Equity concerns: One key equity concern is that a housing value model may reproduce existing neighborhood inequality rather than measure value in a neutral way. In Philadelphia, sale prices are shaped not only by housing characteristics, but also by long histories of segregation, disinvestment, and uneven public investment. As a result, the model may learn and reinforce patterns that already disadvantage certain neighborhoods. Another concern is that prediction errors may not be evenly distributed across space. If the model performs worse in some neighborhoods than others, those areas may be treated less fairly in assessment or policy decisions. In addition, some variables may act as indirect proxies for race, class, or neighborhood disadvantage, even if those characteristics are not directly included. This means a model can be statistically accurate overall while still raising important fairness concerns.
Limitations: This analysis has several important limitations. First, the model was estimated using observed sale prices, which reflect not only housing characteristics and location, but also broader market conditions and long-standing structural inequalities.
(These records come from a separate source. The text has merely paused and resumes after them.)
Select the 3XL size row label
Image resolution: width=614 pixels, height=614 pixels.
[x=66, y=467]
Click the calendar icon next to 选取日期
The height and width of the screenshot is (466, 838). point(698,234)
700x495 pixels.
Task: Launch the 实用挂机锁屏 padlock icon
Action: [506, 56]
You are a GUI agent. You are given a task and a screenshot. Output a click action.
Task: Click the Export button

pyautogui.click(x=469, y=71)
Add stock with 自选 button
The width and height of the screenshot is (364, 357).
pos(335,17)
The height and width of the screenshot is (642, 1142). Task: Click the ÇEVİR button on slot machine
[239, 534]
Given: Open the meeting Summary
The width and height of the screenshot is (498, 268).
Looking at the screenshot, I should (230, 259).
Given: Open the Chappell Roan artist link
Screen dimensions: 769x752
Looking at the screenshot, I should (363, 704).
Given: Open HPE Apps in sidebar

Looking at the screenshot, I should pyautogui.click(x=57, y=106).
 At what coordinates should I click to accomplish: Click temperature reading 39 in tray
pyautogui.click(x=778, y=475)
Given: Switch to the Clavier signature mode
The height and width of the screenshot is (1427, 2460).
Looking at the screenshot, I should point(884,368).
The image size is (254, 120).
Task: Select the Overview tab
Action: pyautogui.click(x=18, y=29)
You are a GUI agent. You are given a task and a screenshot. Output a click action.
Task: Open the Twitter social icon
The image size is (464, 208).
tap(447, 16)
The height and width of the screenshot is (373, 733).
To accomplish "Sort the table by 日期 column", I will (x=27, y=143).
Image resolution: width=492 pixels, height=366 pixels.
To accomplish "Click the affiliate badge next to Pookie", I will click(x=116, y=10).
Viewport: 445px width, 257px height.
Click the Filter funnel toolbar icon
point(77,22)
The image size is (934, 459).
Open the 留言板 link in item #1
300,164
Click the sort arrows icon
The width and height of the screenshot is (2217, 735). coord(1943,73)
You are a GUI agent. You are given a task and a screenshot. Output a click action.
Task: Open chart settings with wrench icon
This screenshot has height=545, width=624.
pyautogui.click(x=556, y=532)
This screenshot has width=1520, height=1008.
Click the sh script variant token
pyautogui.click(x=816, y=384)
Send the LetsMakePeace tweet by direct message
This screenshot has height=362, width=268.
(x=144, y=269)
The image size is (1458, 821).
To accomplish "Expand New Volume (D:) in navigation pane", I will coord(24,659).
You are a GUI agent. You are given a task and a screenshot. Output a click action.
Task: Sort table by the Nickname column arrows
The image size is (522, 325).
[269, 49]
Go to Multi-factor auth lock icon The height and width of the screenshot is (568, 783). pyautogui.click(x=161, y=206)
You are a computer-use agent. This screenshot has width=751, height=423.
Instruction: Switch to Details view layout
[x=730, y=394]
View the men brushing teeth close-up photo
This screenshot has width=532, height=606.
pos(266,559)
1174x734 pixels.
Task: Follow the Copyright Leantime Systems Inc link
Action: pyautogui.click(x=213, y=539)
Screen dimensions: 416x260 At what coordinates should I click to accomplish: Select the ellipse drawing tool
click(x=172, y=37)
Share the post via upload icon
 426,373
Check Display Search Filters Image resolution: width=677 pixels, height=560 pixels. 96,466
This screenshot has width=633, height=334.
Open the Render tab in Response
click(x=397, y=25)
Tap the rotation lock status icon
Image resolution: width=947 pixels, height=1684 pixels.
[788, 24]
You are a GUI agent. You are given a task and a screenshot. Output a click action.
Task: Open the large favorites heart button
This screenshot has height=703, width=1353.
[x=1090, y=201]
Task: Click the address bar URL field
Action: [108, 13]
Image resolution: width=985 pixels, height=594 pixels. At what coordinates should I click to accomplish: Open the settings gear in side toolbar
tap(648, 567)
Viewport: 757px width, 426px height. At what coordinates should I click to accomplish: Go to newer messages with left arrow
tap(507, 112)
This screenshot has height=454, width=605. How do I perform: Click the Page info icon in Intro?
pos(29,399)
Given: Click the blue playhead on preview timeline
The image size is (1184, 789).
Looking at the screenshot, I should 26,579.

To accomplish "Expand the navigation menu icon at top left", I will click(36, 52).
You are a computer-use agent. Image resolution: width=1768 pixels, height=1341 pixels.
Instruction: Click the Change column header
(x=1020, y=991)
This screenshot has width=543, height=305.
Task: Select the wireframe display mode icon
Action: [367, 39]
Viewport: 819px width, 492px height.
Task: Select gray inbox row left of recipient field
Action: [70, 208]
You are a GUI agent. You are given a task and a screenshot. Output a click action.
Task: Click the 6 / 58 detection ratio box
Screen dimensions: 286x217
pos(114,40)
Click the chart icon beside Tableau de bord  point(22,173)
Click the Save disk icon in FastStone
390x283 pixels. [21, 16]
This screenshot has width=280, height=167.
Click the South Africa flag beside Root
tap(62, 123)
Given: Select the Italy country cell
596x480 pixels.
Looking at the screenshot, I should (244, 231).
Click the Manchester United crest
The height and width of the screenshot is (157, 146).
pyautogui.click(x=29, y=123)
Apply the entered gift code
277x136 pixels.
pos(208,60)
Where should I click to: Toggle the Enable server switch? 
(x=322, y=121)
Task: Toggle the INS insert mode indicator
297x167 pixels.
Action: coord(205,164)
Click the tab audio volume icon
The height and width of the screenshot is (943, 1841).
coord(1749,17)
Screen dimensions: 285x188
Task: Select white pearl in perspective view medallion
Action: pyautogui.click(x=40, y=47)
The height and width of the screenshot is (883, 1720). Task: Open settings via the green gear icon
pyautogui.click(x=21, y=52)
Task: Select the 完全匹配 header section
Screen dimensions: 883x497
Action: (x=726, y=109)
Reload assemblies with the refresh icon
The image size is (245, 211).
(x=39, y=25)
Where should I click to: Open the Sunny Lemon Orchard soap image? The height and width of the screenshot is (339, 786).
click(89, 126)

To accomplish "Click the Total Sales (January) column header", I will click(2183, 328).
As a result, the model predicts how the market values properties, not necessarily their intrinsic or socially fair value. Second, some extreme sale price outliers were removed to improve model stability and predictive accuracy. While this helps reduce the influence of unusual observations, it also means the model may be less able to represent the full range of the housing market, especially very high-value or highly atypical properties. In other words, trimming outliers improves performance for the majority of observations but may reduce accuracy at the extremes. A further limitation is that the model may still omit important variables that influence housing values, such as detailed housing renovations, school perception, or block-level amenities that are difficult to measure. In addition, the diagnostic results show evidence of heteroskedasticity, non-normal residuals, and a small number of influential observations. This suggests that model errors are not perfectly well behaved, and coefficient estimates should therefore be interpreted with caution. Finally, although census tract fixed effects improved the model’s predictive accuracy, they mainly capture neighborhood differences rather than explain exactly what causes them. This improves model fit, but it also makes the results harder to interpret and may hide deeper structural inequalities across neighborhoods. In the future,the findings would benefit from further examination using additional variables, alternative model forms, and more detailed neighborhood-level analysis.
Portions of the written text in this report were assisted by ChatGPT for grammatical correction, stylistic refinement, and clarity of expression. ChatGPT was also used to help identify coding errors and improve code readability. All analytical decisions, model construction, statistical interpretation, and final conclusions were determined and approved by the author.